Fears that Trump was putting at risk bipartisan congressional support for Ukraine by pressing newly elected Ukranian President Volodymyr Zelenskiy to publicly announce political investigations into the Bidens were at the heart of the objections that multiple U.S. government officials raised in their depositions before the three House committees investigating the scandal.

“I realized that if Ukraine pursued an investigation into the Bidens and [Ukranian gas company] Burisma, it would likely be interpreted as a partisan play which would undoubtedly result in Ukraine losing the bipartisan support it has thus far maintained. This would all undermine U.S. national security,” said Army Lt. Col. Alexander Vindman, the National Security Council’s top Ukraine expert, in his late October opening statement to the House committees about what he witnessed of Trump’s shadow foreign policy toward Ukraine, which was run through Rudy Giuliani, personal attorney to the president.

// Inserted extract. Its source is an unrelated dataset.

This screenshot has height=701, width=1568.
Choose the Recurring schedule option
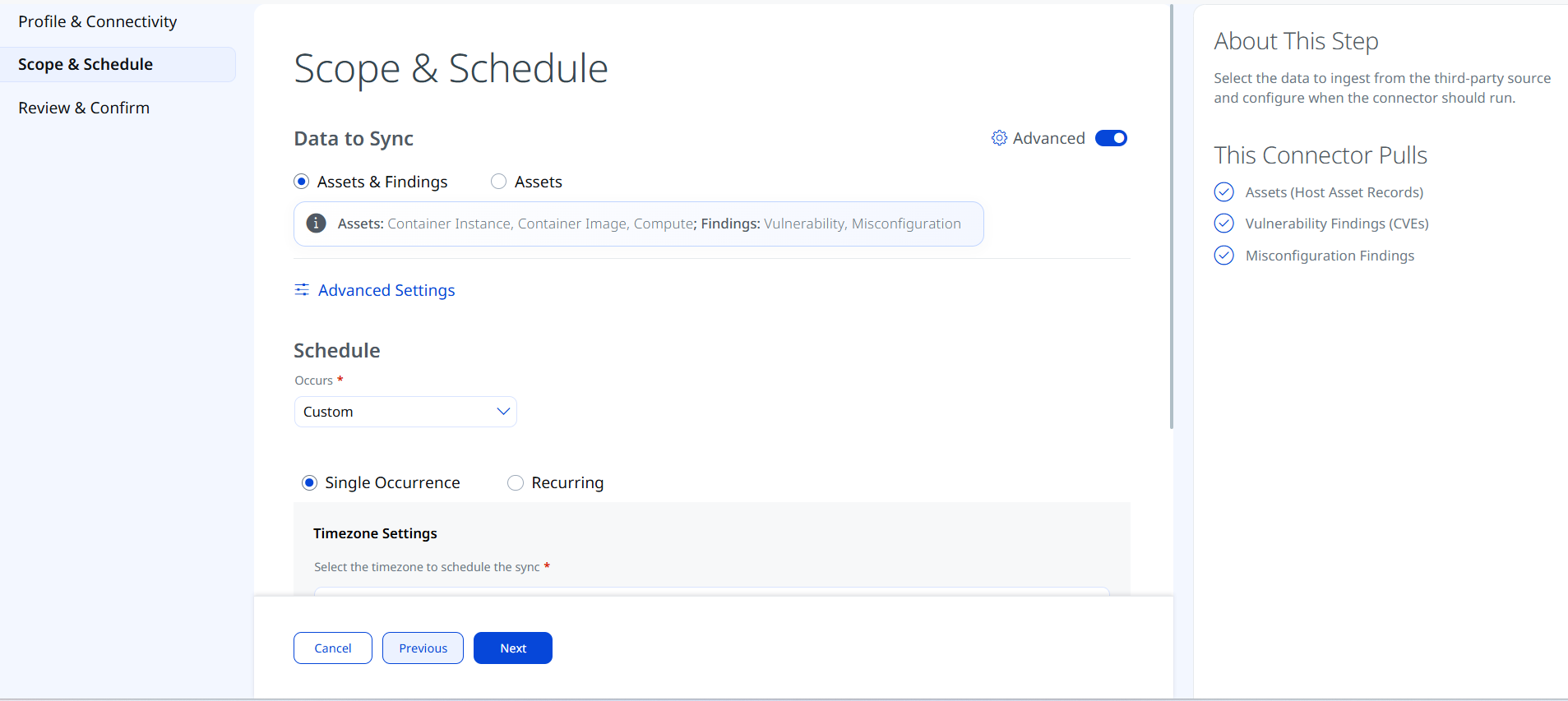[516, 482]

Acting U.S. ambassador to Ukraine William Taylor testified he told the Ukrainian president in mid-September, just days before Trump lifted the hold on the security assistance, that he would endanger bipartisan congressional support for his country if he undertook the investigations requested by Trump and Giuliani.

“I had just said to President Zelenskiy, bipartisan support of Ukraine in Washington is your most valuable strategic asset, don’t jeopardize it,” the longtime diplomat said, according to a transcript of his deposition released on Wednesday.

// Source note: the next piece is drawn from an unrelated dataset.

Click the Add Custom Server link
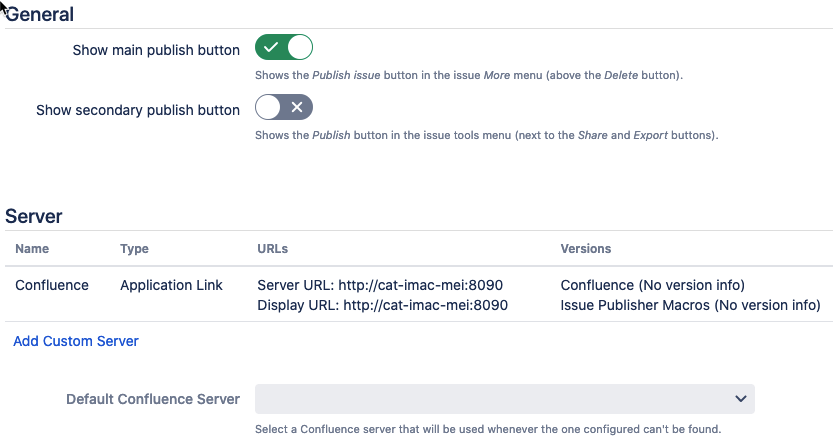Image resolution: width=833 pixels, height=447 pixels. point(76,341)
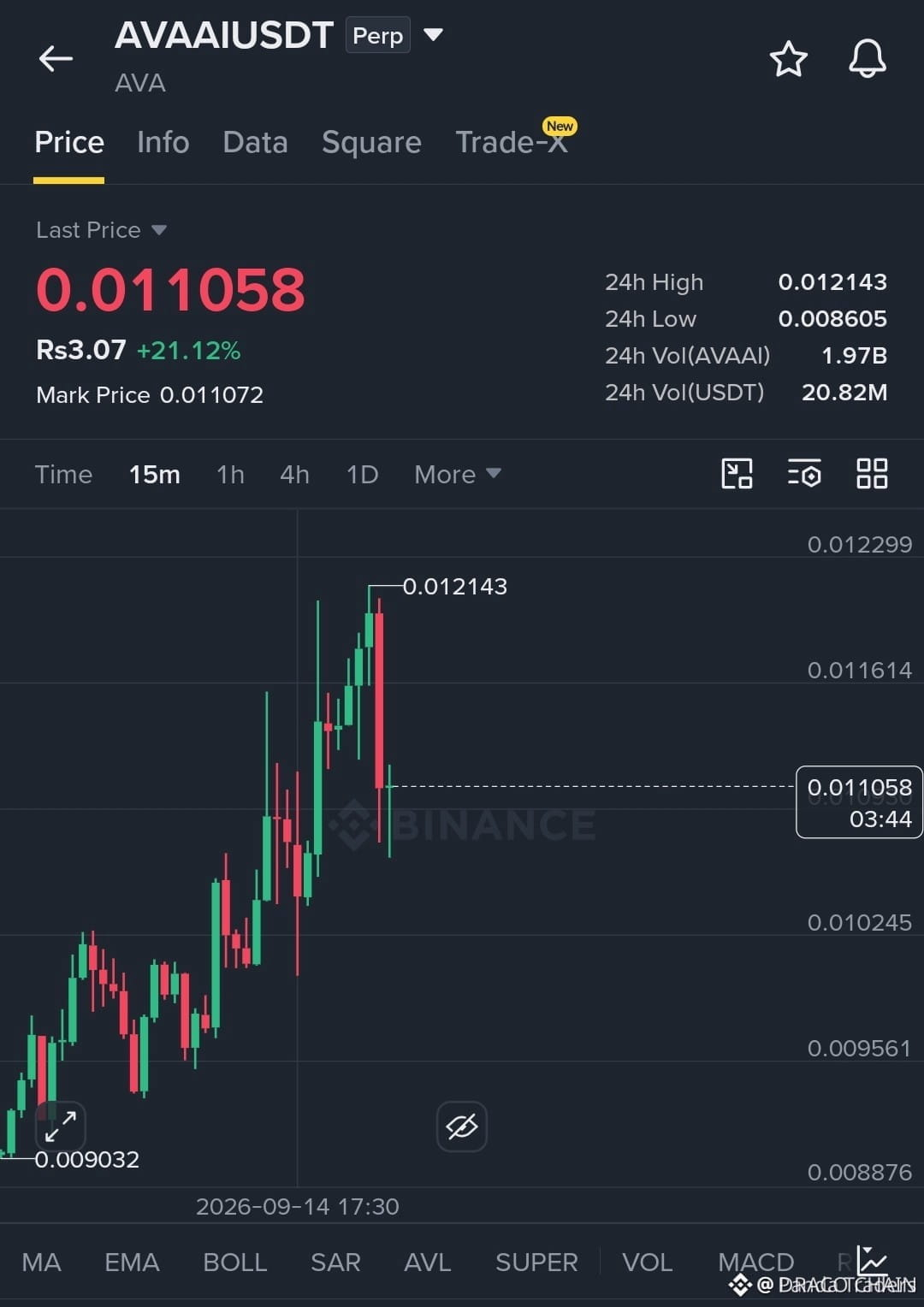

Taylor also testified that Sens. Ron Johnson, R-Wisconsin, and Christopher S. Murphy, D-Connecticut, echoed the same sentiment in their own early September meeting in Kyiv with Zelenskiy.

“My recollection of the meeting is that both senators stressed that bipartisan support for Ukraine in Washington was Ukraine’s most important strategic asset and that President Zelenskiy should not jeopardize that bipartisan support by getting drawn into U.S. domestic politics,” Taylor said.

Zelenskiy’s government largely heeded the chorus of warnings about the risks of appearing to take sides in U.S. domestic politics, but bipartisan support for Ukraine could still ultimately be weakened, U.S. policymakers warn.

That’s because Trump — angry and fearful of the potential damage done to his reelection prospects by the growing Ukraine scandal — could lash out at any bipartisan efforts to override his Ukraine policies, seeing in them a rebuke from Republicans.

And GOP lawmakers, leery of being on the receiving end of a Trump Twitter tirade, have repeatedly signaled they don’t want to conduct oversight of administration actions that may have militarily and politically weakened Ukraine.

“I hope Congress takes a look at the big issues about the management of our foreign policy that are implicated in the current situation — from how money is spent, to the role of ambassadors, to proper oversight — so as to have a salutatory impact on a better U.S. policy going forward, rather than just focusing on partisan sniping,” said Lester Munson, a former Republican staff director on the Senate Foreign Relations Committee, now vice president of international affairs at BGR, a lobbying firm.

Lindsey McPherson contributed to this report.